Surveys carried out by Tui have found high levels of confidence about their ability to travel next summer but increased need for peace of mind and flexibility which it is providing with its COVID ‘holiday promise’.
McAlister said the COVID crisis saw Tui working to get closer to its customers as it effectively hibernated the businesses, but also prepared to adapt to changing customer demands.
She said this has seen a significant shift to online and Tui has been ramping up its agile real time test a learn approach.
She said: “Over the last few months, we were able to conduct an unintended but very real test of just how customers interact with us.
“How they use the touch points and channels that they’ve got access to, and how they would behave when effectively we didn’t have any shops open.

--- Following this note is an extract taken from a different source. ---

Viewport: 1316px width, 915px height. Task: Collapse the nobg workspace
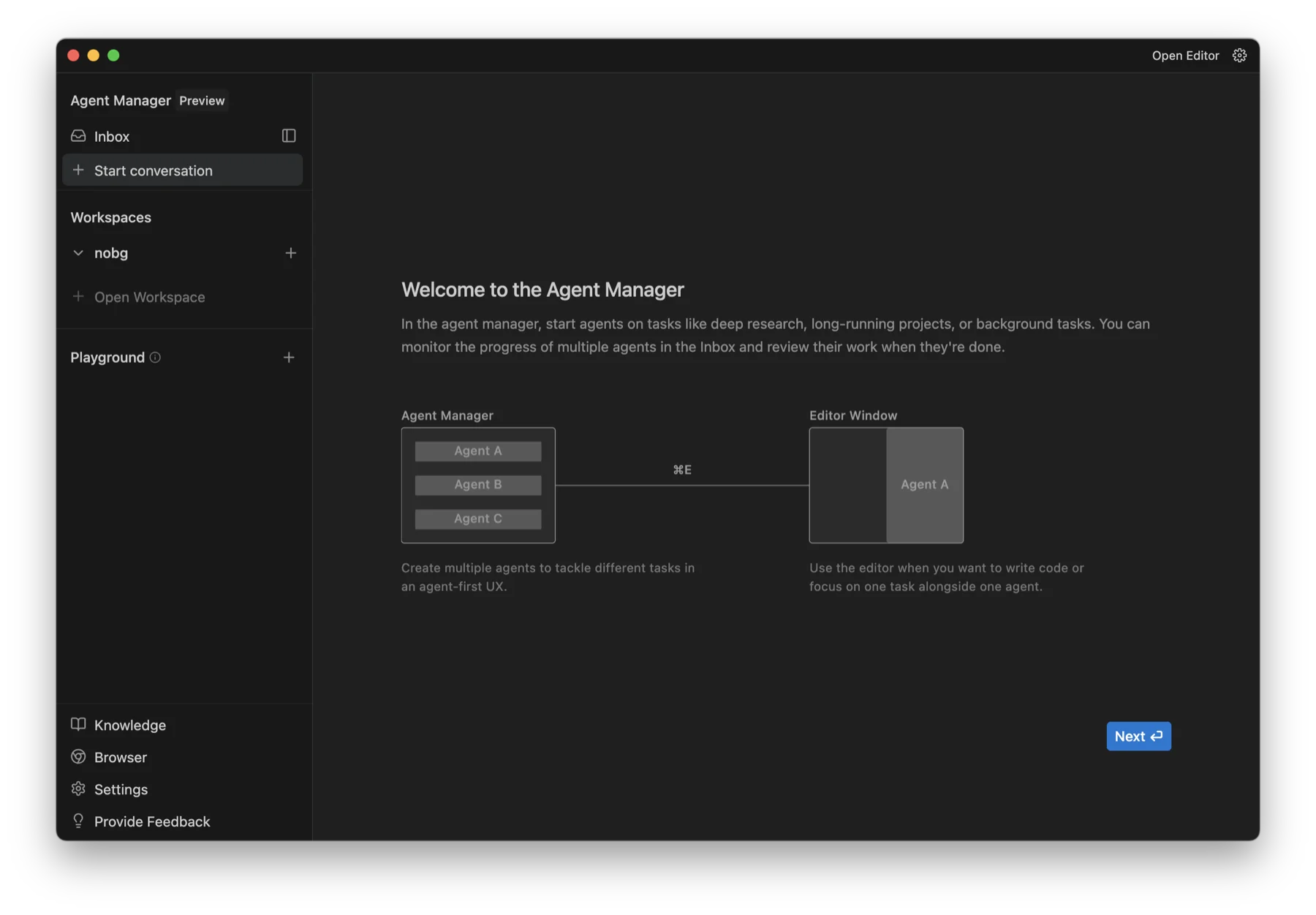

“We could see, as an example, just how willing retail customers were to move to online and to self -serve, a test which is now fundamentally shaping our sales strategy.
“What we found was some did adopt online ways of working and we could push that online further, but some just could not or would not move to sell-serve online.
“It reinforced for us, in a very positive way, that some customers have got a real need for that very personal human service but also that there was an alternative way to deliver that.”
As a result and coupled with the fact that the whole organisation has switched to homeworking, McAlister said Tui concluded it did not need as many high street stores.
But she said the brand was still determined to deliver the customer services its clients value via phone, web chat, or video call.
“Another priority is service evolution,” said McAlister. “We’ll still provide personal expertise and retail for those who still want it, but will also move towards a way that customers can access our home advisors from the comfort of their homes digitally should they wish.
“Our first priority is to operationalise that and so and that will continue over the coming month or so ready for turn of year, and we’re also looking at new dynamic ways to serve customers,
“Things like video appointments will come. They’ll be relatively straightforward to implement, even at scale, as we use a booking system.
“But we also know most of our customers are very happy to start a journey online but sometimes they get stuck, or they need a hand and we need to be able to move seamlessly from a channel like online chat, and evolve into a more seamless video Interaction.
“Most interactions, even those that ended up in retail, begin digitally so we will continue to make our online experience the most inspiring and easy that it can be.”
McAlister said the Tui app has proved increasingly important as a channel for keeping in touch with customers with 70% of those who travelled this summer using it.
She said the firm has made “massive progress” updating features in the app over the last six months.
Tui has integrated its digital marketing and Customer Relationship Management (CRM) functions into one division as it looks to be more personalised in its approach.
McAlister said this will be critical in coming years as all brands look to acquire new customers and the future of traditional online cookie-based advertising is further disrupted.
“We’re all of us going to need to find new audiences to a certain extent. And within all of our customer base databases, we’re going to have varying degrees of confidence to travel between customers.
“We work a lot with Facebook. They talk about something called ‘discover commerce’, whereby you use machine learning to source target segments and get your brand and content in front of audiences who wouldn’t normally be reached through traditional targeting.
“For those of you who spent a lot of time on Instagram, or Facebook, think about the brands and products that you discovered through lockdown because they served you an ad that felt just perfect for you at that moment in time.
“That’s how advertising is going to evolve and limiting the number of clicks from that beautiful ad through to the purchase will make it feel even slicker and even easier and even more personalised than it does today. So that’s a really big focus area for us.”